## WORK ITEM:
Nothing but a number should be written: the count of lines below that contain "computer".

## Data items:
◆ ◆ ◆

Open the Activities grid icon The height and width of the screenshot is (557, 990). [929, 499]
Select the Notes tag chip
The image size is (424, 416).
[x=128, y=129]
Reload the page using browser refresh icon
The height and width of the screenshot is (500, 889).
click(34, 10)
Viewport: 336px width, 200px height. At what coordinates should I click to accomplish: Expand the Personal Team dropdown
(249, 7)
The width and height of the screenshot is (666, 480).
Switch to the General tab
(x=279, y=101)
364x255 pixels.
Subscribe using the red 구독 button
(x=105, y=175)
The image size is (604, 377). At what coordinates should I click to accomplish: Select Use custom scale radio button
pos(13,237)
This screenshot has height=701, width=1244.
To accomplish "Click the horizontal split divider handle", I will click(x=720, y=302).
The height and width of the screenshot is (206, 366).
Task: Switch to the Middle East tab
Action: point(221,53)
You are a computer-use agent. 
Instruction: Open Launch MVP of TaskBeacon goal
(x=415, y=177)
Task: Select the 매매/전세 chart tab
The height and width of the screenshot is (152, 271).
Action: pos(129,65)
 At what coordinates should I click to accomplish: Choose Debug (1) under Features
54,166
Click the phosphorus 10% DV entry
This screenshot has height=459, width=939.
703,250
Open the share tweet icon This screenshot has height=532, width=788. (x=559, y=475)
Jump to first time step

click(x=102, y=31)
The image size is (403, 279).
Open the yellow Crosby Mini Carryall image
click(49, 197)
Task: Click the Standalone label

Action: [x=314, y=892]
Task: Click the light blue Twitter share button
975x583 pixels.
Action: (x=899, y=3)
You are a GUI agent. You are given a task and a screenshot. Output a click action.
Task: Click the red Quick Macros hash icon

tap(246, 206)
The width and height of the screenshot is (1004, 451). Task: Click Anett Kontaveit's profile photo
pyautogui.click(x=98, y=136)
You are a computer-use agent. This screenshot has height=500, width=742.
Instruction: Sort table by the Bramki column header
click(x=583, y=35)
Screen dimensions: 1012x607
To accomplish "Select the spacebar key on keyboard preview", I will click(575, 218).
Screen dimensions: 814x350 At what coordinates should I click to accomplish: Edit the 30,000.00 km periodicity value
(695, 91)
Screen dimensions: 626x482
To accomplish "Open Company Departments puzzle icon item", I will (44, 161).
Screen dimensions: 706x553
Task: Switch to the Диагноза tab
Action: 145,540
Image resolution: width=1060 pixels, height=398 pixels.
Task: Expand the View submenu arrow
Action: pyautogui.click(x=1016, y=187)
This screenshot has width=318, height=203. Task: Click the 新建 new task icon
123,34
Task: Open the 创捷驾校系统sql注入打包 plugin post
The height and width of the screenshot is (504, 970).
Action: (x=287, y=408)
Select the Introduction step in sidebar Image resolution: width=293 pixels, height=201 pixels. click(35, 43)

◆ ◆ ◆

## TASK OUTPUT:
2